— Page extract —

—————

I finished off with some pale ankle socks just incase my legs got sun burnt and so any suntan line would hopefully be below my ankles. I chucked everything I needed into my shoulder bag, pale material purse that I’ve openly used for the last year, spare masks, water, a coconut lip balm and stood in front of the mirror tying my hair up into a high ponytail to feel as cool as I possibly could before leaving.

It was probably the most feminine I’ve looked on a visit to my parents house since a holiday abroad. Was it a step too far? No. This was about wearing something I really fancied wearing that day so just do it.And yes, it was a little further than I normally felt comfortable with, I’ve worn them all around my parents, just not in that combination, but why not push the boundary a little more. Not for some statement but so I can feel I can wear something I really want to wear. It wasn’t like I was turning up in a dress.

—————

— What you need to do —
(A) Answer these questions about the outfit passage, one per line:
(i) How did the writer tie their hair before leaving?
(ii) What kind of lip balm went into the shoulder bag?
(iii) Since when was this the most feminine the writer had looked on a visit to their parents' house?
(B) Continue the outfit passage about dressing for a visit to the parents' house, in the same first-person voice.

— The data —
—————

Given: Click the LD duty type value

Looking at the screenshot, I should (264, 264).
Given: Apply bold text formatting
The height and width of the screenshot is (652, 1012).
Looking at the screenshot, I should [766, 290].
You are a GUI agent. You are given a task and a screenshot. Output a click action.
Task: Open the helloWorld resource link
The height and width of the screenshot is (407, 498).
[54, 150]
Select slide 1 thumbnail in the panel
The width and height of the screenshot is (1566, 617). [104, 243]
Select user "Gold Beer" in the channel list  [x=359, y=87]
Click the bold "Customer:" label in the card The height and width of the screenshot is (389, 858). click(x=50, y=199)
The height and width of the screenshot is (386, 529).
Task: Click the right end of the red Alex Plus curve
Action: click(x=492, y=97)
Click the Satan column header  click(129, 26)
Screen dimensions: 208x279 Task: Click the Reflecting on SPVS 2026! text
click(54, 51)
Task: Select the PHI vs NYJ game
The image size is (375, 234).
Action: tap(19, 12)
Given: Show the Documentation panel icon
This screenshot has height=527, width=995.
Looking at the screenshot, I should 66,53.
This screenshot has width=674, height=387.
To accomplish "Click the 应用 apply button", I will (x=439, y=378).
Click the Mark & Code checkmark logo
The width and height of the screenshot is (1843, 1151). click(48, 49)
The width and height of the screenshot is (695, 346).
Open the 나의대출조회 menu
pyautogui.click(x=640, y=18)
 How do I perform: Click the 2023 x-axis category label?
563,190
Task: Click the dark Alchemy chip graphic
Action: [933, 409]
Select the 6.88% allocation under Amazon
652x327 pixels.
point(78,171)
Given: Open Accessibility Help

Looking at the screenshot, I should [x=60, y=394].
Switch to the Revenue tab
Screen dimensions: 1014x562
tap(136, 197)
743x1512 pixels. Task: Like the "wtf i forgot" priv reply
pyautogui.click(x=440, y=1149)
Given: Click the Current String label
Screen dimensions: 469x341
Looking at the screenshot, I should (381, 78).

—————

— Responses per task —
(A)
(i) Into a high ponytail
(ii) A coconut lip balm
(iii) Since a holiday abroad

(B)
I jumped in the car, key in the ignition, ‘should I put on a little eye liner?’ 
‘Don’t be stupid.’ I thought, this isn’t about having ‘that’ conversation, at least not today. Today was the rarity that I really wasn’t in the mood for that. I was already feeling quite low and dejected about my femininity this week for a whole bunch of on-line reasons and so today was just about feeling myself and this was just about right as it was.

When I got to their house nothing was said. I was wondering if there would be a look or something but I guess they’re used to it. I mean it’s been so gradual with me feeling more confident with some of the things I wear. I mean it’s probably been done over the course of ten years so it’s no surprise if they don’t even notice. 

My Mum and I left the house and headed to the town, probably to find somewhere with a coffee and a view of the sea. “Your hair is looking good.” she said. She’s always loved my hair given I’ve kept it long and as she said today how lucky I’ve been to have kept it at my age. 

“It’s so curly today.” I’d forgotten. I’d been for a run in the morning and a dose of humidity and sweat makes it more curly than if I’d been playing with a pair of heated tongs for an hour. Essentially a ponytail of curls and ringlets falling towards the centre of my back.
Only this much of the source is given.